Every person I spoke with kept asking, “But why do they hate Jews? Why do they like Palestinians more?”
The question shows that people don’t understand America. America is like one of my older colleagues who is very upset that VCRs were removed from the classrooms a decade ago and she can no longer show her video tapes in class. Whenever we go to lunch as a group, it doesn’t matter what we are talking about, she’ll find an opportunity to kvetch about her video tapes.
“These budget cuts are ridiculous!” we say.
“Yes!” she responds. “We spent all the money on fancy new equipment, and now there’s no money. If we’d stayed with the VCRs, like I always said, we wouldn’t have this problem now.”
“The election in Argentina was really something!” one of us exclaims.
“I used to show this great video about Argentina in class,” the older colleague replies didactically, “and now I can’t because there’s no VCR.”
This is a harmless, if tedious, eccentricity, and we sometimes mention all sorts of topics just to see how she’ll manage to bring them back to the subject of video tapes. And she does it effortlessly every time.
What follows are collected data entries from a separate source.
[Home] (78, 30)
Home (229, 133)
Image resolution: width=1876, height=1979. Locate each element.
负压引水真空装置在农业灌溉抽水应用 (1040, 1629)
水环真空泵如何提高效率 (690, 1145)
Americans are like that. They have a favorite idée fixe, and no matter what you bring up, they always refer it back to their unscratcheable itch. Nobody cares about Israel or Palestine. They are stand-ins for this American monomania. Those college presidents weren’t talking about Israel. They were deep in their version of my colleague’s VCR fixation.
People who are from here already know what I’m talking about but folks from elsewhere are still confused. The great American monomania is the race question. Yes, in Israel, Jews and Palestinians look the same. But as I said, nobody cares about Israel. In the US, Jews are white and anti-Jews are not. And you can’t side with white people over non-white people. In yesterday’s video, Elise Stefanik was asking the presidents of Harvard, MIT and Penn to side with whites against non-whites. And you can’t do that. It brings back America’s biggest intolerable affect, its biggest sacred wound.
I’m not from here, so I think Americans should get over it. My ancestors in Ukraine were bought, owned and sold, and I have no words to convey how over it I am. It’s a curious fact that means absolutely nothing to me. But… telling people to get over their foundational traumas is a waste of time. I deeply love and admire Americans and I very much hope they’ll calm down already. A lot is being thrown away over this unnecessary fixation. But it will take as long as it will take.
In the meantime, I think I’ll call my VCR colleague and ask her to lunch. After all, there are worse obsessions to have than hers.